La testata del Master in Giornalismo “Giorgio Bocca” di Torino

Scoperto un nuovo gene che conserva le staminali: intervista al biologo molecolare Salvatore Oliviero

condividi

Un gene in grado di mantenere la staminalità delle cellule staminali totipotenti. Cioè, di quelle cellule che possono dare origine a qualsiasi altra cellula del nostro corpo, aiutandoci – potenzialmente – a curare molte patologie.

ZNF398 è il nome del gene “conservante” scoperto da una équipe di ricerca dell’Università di Padova – coordinata da Graziano Martello – in collaborazione con il team guidato da Salvatore Oliviero, professore ordinario di biologia molecolare all’Università di Torino. La scoperta è stata pubblicata lo scorso 12 maggio sulla rivista Nature Communications.

“L’identificazione di questa nuova molecola – sottolinea Oliviero – è stata raggiunta dal gruppo di Padova che ci ha contattato per la nostra esperienza nel campo dell’epigenetica, la scienza che studia ciò che avviene all’interno del nucleo cellulare, quindi nel genoma. Il gruppo di ricerca Veneto, del gene ZNF398 – responsabile della conservazione delle cellule staminali totipotenti -, voleva capire l’attività sul genoma. Così, noi abbiamo deciso di studiarlo”.

Gruppo di ricerca del professore Salvatore Oliviero

 

Partiamo dall’inizio. Perché è importante studiare il genoma umano?

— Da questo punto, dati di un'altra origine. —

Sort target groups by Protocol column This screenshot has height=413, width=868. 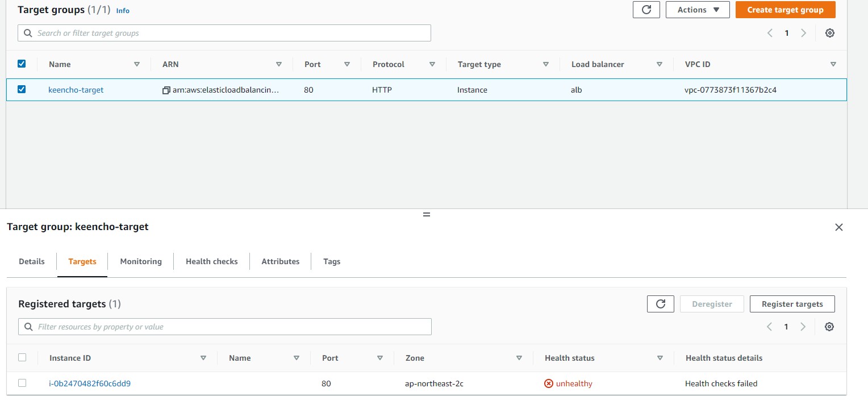tap(432, 64)
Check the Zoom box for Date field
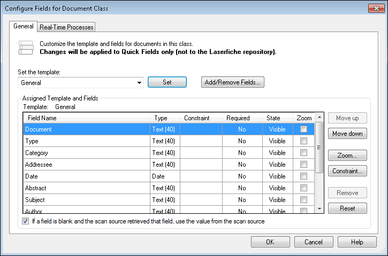This screenshot has width=388, height=256. pyautogui.click(x=303, y=176)
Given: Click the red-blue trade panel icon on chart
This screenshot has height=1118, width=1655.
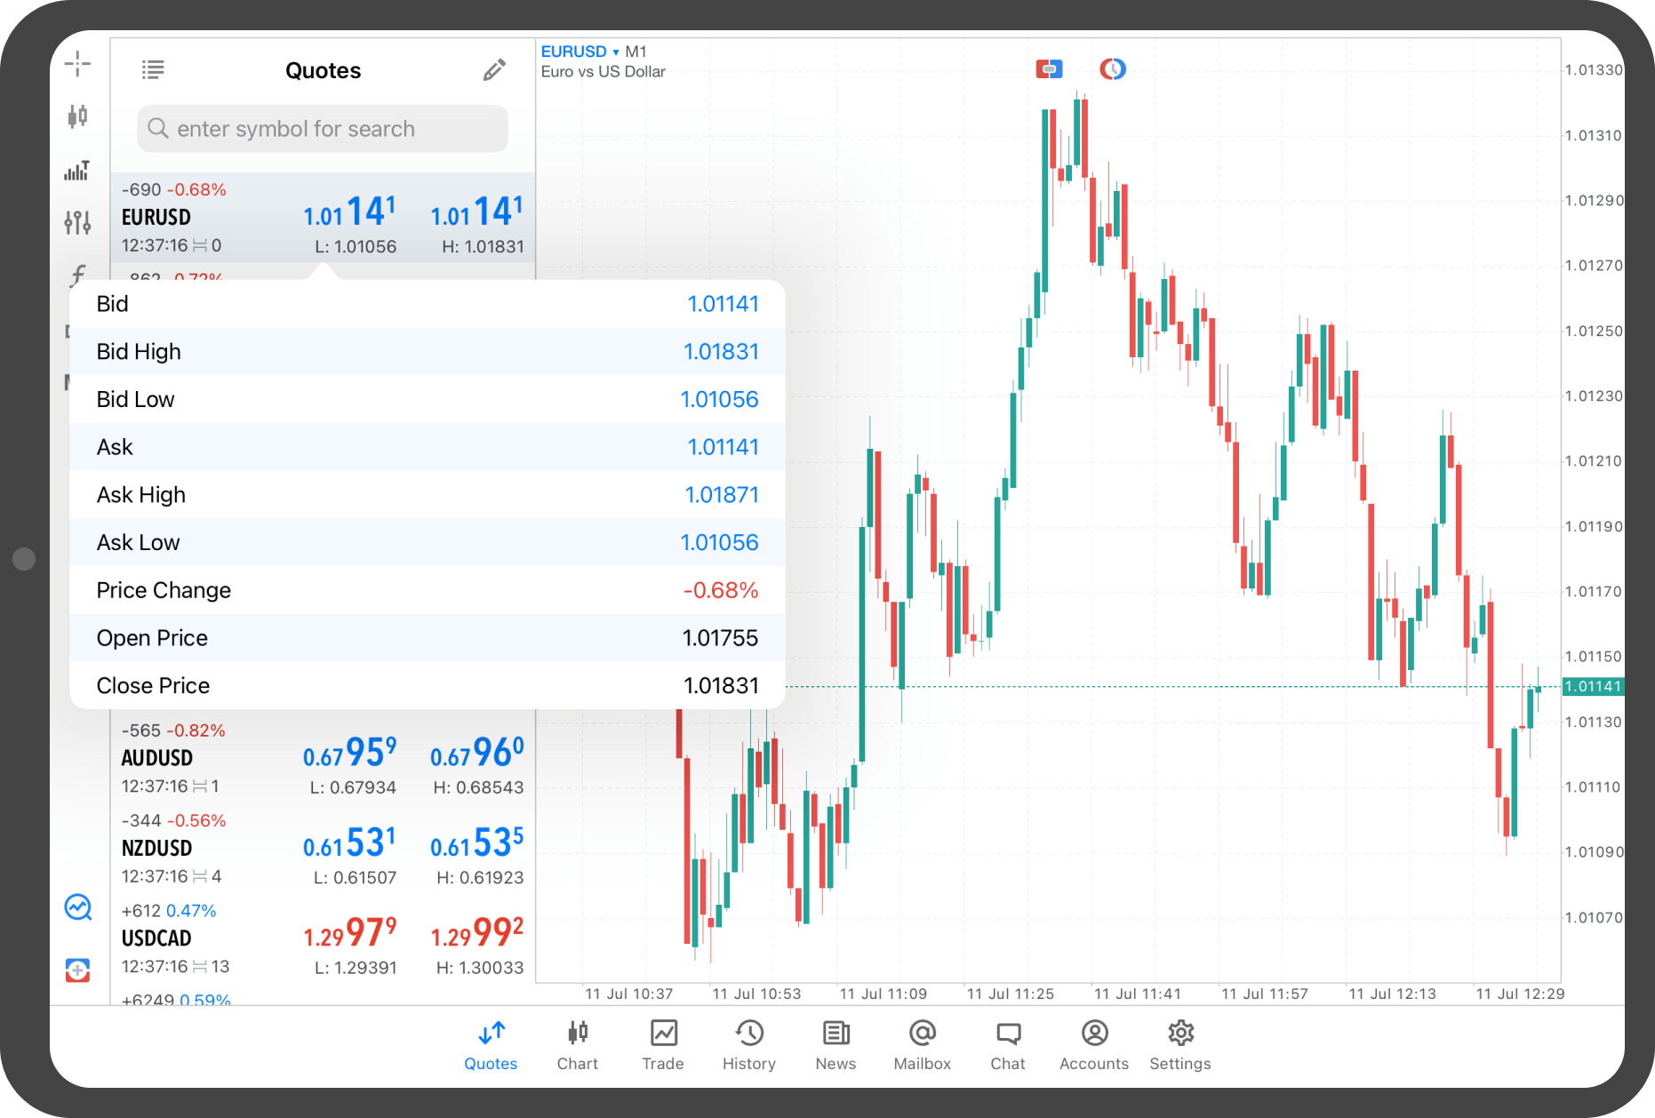Looking at the screenshot, I should (x=1049, y=68).
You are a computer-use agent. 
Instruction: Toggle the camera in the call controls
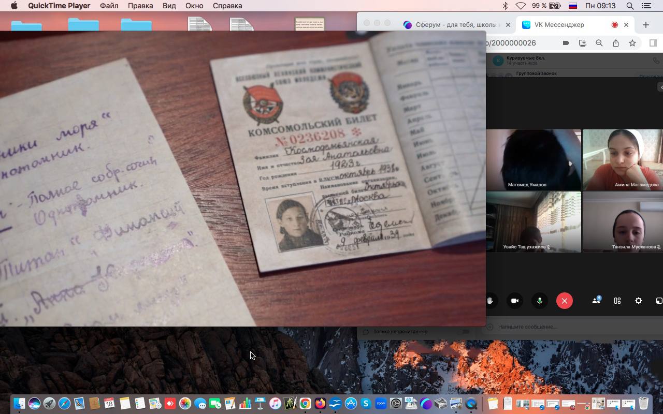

Il nostro genoma, che contiene dentro di sé tutte le informazioni che servono ad una cellula per esistere e funzionare, presenta una serie di codici. Possiamo immaginarlo come un nastro di informazioni che vengono decodificate dalle proteine che leggono questi segnali allo stesso modo di come facciamo noi quando leggiamo un testo. Il genoma è fatto di tre miliardi di lettere, di cui alcune sono siti di legame per i regolatori, proteine che presentano un dominio di legame, cioè di “attacco” al genoma, solo su specifici segnali presenti sul genoma.

 

Come avviene questa lettura del genoma da parte delle proteine?

Andandosi a legare su questi segnali per iniziare un programma specifico. Per questo è importante capire come e dove una proteina si lega al genoma. Noi in laboratorio, attraverso tecniche molecolari molto sofisticate, riusciamo a studiare proprio questo “legame” e a individuare i siti di interazione DNA-proteine. Una volta individuati scopriamo così quali sono i caratteri, cioè le basi, del DNA a cui  quella proteina si lega. Quindi decodifichiamo il modo con cui quella proteina si lega con il DNA, e comprendiamo dove e quali segnali lei riconosce sul genoma. In questo modo arriviamo a comprendere la funzione specifica della proteina. Nel caso specifico di questa nuova proteina ZNF398, di cui non conoscevamo la funzione, nel laboratorio di Padova hanno capito che serve a mantenere le cellule nello stadio staminale, cioè non differenziato, aiutando le cellule differenziate a tornare indifferenziate, quindi a “ringiovanire”.

 

E questo cosa comporta?

Porta a riprogrammare le cellule adulte in cellule più giovani grazie ad un tipo di molecole che permette questa operazione, scoperto diversi anni fa da un gruppo di ricercatori giapponesi guidato da Shin’ya Yamanaka, che per questa intuizione ha vinto il premio Nobel per la medicina nel 2012.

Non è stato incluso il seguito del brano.